Basic Information
Abstract Number: 1780-1    
Author Name: Keqi Tang Affiliation: Pacific Northwest National Laboratory
Session Title: Achievements and Challenges in Mass Spectrometry
Event Type: Symposia
Event Title: Advancing ESI-MS Interface Technologies for High Sensitivity Proteomics
Presider(s): Thurman, Michael Start Time: 08:05 AM ( Slot # 2 )

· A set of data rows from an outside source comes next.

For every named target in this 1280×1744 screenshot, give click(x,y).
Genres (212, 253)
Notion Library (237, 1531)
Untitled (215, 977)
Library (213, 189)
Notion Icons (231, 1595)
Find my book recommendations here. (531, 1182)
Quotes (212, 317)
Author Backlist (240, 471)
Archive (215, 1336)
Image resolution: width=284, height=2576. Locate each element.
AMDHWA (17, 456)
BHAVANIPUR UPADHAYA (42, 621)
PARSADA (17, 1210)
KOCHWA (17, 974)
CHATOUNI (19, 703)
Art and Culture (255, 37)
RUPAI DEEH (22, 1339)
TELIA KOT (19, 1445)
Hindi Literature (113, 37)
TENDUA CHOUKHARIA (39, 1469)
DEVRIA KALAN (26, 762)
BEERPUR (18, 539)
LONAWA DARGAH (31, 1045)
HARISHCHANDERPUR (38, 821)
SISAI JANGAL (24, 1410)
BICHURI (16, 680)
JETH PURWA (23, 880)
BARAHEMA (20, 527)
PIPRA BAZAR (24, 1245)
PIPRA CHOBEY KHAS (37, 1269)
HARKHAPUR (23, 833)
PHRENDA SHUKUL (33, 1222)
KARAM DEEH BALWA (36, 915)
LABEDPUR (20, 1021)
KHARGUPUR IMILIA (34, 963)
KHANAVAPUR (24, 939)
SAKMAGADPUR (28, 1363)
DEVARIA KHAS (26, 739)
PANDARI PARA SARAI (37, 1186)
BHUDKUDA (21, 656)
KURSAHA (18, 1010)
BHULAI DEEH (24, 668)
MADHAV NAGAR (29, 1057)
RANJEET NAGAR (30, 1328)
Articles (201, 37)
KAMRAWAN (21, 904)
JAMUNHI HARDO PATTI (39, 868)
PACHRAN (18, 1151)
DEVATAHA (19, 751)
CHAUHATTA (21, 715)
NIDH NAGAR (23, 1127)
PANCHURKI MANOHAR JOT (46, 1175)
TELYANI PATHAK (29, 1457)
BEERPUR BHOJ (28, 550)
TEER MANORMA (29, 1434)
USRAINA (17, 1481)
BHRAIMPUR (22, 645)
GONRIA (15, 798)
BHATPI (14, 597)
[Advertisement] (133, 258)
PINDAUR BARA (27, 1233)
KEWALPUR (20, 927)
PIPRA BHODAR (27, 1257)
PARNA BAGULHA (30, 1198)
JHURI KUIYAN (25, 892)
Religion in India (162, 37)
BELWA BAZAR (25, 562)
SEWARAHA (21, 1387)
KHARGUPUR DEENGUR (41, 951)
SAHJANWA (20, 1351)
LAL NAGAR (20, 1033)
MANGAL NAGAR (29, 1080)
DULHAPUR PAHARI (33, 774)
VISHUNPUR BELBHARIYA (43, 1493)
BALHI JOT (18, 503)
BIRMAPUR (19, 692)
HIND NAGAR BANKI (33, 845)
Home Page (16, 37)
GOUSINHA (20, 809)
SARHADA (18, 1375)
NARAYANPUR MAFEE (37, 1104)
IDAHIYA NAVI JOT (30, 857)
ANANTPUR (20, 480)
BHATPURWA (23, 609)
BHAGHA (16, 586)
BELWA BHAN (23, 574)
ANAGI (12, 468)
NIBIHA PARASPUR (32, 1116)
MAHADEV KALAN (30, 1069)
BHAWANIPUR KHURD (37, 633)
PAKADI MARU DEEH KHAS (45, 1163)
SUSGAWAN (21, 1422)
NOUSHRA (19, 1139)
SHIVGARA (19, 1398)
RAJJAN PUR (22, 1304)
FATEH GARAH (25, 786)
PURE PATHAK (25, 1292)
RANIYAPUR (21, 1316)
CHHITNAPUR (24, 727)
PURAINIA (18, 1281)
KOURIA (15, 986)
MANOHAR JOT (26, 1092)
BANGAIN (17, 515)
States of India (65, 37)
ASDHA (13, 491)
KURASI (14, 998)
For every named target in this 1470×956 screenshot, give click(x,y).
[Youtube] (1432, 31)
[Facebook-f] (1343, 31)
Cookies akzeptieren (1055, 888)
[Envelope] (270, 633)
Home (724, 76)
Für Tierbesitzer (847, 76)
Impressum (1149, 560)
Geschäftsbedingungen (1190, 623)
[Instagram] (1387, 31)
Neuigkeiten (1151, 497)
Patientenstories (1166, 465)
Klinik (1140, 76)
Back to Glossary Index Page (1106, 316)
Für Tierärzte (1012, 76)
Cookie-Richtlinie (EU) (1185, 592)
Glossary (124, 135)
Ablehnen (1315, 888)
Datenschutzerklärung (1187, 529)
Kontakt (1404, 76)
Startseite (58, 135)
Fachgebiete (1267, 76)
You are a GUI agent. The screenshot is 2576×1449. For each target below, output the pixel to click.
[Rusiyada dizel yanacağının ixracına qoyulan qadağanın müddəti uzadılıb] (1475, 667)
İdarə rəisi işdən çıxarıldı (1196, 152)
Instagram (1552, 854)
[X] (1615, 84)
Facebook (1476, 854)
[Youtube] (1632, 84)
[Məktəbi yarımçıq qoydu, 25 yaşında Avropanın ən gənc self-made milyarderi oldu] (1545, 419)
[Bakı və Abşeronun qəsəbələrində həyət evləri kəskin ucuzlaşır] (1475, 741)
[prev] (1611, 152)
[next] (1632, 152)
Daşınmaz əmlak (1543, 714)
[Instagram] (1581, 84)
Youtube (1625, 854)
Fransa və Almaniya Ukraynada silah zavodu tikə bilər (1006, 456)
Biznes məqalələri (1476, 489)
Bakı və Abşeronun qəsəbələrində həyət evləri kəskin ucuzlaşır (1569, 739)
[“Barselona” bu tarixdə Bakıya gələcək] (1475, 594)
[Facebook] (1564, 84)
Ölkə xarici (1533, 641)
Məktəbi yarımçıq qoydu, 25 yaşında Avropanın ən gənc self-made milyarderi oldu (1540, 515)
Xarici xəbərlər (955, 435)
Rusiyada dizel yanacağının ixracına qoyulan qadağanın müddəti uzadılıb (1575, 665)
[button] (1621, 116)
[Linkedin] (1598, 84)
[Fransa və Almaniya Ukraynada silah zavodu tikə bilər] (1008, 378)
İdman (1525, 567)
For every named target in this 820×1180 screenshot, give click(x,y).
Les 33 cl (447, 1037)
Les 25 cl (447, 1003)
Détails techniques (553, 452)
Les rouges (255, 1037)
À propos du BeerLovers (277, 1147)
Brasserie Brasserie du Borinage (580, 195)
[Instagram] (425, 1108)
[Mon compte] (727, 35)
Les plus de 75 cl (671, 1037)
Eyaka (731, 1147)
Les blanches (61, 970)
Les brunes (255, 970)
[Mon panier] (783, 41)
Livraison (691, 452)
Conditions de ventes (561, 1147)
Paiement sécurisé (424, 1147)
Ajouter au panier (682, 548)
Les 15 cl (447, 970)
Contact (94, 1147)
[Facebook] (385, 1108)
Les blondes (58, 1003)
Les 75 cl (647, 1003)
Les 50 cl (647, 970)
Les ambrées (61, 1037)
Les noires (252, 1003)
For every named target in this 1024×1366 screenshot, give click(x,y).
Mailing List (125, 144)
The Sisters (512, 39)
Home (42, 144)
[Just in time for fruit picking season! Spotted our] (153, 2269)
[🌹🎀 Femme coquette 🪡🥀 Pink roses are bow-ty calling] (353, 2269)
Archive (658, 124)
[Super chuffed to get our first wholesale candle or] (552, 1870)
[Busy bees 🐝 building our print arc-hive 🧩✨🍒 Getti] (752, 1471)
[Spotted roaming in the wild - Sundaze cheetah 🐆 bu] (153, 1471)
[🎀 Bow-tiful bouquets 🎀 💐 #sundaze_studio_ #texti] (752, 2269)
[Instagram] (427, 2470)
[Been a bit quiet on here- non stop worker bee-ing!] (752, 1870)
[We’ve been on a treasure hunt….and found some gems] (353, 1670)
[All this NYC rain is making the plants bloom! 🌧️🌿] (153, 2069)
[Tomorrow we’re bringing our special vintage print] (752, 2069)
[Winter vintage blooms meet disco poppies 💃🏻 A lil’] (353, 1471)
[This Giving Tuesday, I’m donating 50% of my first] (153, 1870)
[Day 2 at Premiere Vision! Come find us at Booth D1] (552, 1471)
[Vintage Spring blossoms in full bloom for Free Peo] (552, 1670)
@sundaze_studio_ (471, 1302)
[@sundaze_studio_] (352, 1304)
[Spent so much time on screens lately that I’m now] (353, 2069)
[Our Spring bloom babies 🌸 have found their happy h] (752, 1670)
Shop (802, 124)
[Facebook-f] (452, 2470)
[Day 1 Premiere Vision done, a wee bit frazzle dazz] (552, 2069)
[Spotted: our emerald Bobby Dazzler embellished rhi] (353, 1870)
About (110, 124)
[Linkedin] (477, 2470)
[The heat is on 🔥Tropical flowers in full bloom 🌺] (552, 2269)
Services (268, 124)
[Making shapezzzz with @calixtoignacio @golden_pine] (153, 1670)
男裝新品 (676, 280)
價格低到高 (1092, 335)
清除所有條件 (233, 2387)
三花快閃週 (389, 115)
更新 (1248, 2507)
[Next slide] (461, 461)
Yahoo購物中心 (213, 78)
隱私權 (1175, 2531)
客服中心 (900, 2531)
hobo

Date: Thursday, March 17th, 2011 Location: 310B
Keywords: Electrospray, Instrumentation, Liquid Chromatography/Mass Spectroscopy, Mass Spectrometry

Co-Authors
NameAffiliation
Kelly, Ryan TPacific Northwest National Laboratory
Marginean, IoanPacific Northwest National Laboratory
Smith, Richard DPacific Northwest National Laboratory

Abstract Content
Achieving high sensitivity in electrospray ionization mass spectrometry (ESI-MS) is critical to the effective analysis of complex biological sample. The sensitivity of ESI-MS is largely determined by the gas-phase ion production rate in the ESI source (ionization efficiency) and the ability to transfer analyte ions from ion source to MS detector (ion transmission efficiency). The most ion loss in the conventional ESI-MS instrument is in the interface region. The ion transmission through this interface is essentially limited by the small sampling inlet (typically 400 to 500 um in diameter as required to maintain a good vacuum pressure in MS analyzer chamber) resulting in a <1% overall ion transmission efficiency or ~99% ion loss in the interface region. This low interface ion transmission efficiency can be significantly improved by using the new interface technologies including ESI emitter array, multicapillary inlet, electrodynamic ion funnel and subambient pressure ESI source. Some of the new interface technologies have been successfully implemented on the commercial MS products while others are still evolving. This presentation will start with a brief discussion of the ion funnel operation principle and its unique features to allow effective ion focusing and transmission in the ESI-MS interface region followed by a detailed description of the critical components in the new ESI-MS interfaces. The discussion will then be switched to our recent experimental evaluation of the new ESI-MS interfaces on several MS platforms to achieve high sensitivity in proteomic sample analysis with focus on the significantly improved limit of quantitation on a triple quadrupole MS.